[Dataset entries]
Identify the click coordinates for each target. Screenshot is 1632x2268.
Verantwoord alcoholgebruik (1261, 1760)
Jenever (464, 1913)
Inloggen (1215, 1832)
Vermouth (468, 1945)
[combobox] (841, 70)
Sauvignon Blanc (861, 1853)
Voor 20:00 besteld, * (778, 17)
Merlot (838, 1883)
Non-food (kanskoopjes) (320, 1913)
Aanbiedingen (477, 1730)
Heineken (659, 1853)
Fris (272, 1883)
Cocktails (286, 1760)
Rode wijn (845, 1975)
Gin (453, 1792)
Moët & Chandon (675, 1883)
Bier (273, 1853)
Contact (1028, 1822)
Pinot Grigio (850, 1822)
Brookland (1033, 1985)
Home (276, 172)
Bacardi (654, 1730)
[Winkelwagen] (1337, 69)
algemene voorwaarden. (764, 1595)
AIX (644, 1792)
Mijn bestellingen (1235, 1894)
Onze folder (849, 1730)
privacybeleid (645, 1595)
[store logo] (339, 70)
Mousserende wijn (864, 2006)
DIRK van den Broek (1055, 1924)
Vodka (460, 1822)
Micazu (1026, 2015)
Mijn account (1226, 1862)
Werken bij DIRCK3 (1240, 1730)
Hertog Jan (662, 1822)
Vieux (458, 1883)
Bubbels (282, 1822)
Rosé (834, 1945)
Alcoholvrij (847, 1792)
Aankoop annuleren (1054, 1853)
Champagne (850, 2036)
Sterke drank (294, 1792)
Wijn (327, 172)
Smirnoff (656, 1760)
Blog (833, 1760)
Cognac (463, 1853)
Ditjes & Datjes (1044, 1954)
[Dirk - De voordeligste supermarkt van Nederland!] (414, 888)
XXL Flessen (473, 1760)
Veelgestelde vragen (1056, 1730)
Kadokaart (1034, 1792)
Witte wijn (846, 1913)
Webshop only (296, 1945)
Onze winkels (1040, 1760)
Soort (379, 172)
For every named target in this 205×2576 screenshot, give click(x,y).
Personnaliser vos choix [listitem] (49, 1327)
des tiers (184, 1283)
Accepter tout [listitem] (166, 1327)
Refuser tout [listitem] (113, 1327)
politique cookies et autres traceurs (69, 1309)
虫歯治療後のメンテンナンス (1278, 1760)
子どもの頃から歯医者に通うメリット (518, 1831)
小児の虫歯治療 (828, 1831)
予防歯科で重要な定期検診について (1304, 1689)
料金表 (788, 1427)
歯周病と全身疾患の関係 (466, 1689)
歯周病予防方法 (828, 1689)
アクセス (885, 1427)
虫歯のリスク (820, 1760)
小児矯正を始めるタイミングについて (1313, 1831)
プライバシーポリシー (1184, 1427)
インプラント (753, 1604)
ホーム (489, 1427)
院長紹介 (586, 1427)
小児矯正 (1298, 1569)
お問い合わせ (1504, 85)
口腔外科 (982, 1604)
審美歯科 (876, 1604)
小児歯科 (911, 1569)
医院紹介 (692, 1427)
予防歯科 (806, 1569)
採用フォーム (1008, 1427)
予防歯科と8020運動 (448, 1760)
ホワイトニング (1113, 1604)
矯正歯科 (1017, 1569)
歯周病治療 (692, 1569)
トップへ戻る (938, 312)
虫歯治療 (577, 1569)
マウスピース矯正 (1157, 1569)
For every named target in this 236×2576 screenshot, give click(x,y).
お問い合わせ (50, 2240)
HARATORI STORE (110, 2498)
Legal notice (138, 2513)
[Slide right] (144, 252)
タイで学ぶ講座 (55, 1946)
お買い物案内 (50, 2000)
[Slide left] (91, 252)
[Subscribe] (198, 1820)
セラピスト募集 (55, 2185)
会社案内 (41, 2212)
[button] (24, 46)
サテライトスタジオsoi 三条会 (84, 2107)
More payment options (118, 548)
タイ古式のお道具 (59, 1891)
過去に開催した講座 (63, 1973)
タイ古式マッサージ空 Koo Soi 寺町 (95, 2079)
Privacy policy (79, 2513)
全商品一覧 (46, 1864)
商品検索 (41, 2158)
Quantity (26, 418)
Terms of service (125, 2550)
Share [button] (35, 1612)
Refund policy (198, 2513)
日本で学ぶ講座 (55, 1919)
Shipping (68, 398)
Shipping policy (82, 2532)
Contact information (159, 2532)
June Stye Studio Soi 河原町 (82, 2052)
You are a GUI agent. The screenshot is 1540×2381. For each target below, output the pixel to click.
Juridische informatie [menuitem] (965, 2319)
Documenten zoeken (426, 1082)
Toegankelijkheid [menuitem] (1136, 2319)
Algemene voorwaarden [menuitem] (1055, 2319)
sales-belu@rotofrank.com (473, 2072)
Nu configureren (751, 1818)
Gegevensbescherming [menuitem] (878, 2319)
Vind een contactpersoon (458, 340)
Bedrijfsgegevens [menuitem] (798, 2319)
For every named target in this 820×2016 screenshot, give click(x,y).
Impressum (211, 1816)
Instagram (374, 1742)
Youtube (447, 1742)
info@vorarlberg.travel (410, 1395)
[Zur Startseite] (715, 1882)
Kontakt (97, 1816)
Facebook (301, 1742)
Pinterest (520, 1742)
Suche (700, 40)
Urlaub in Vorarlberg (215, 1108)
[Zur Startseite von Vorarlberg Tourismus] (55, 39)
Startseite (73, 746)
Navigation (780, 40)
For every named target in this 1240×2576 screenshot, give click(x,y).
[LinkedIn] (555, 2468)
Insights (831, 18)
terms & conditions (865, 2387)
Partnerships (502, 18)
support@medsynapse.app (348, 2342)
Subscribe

=== Work instruction ===
All that should be written out is the stretch of lines above between the one holding "Aankoop annuleren (1054, 1853)" and the one holding "Kadokaart (1034, 1792)", inclusive, exactly as given.

=== Written answer ===
Aankoop annuleren (1054, 1853)
Champagne (850, 2036)
Sterke drank (294, 1792)
Wijn (327, 172)
Smirnoff (656, 1760)
Blog (833, 1760)
Cognac (463, 1853)
Ditjes & Datjes (1044, 1954)
[Dirk - De voordeligste supermarkt van Nederland!] (414, 888)
XXL Flessen (473, 1760)
Veelgestelde vragen (1056, 1730)
Kadokaart (1034, 1792)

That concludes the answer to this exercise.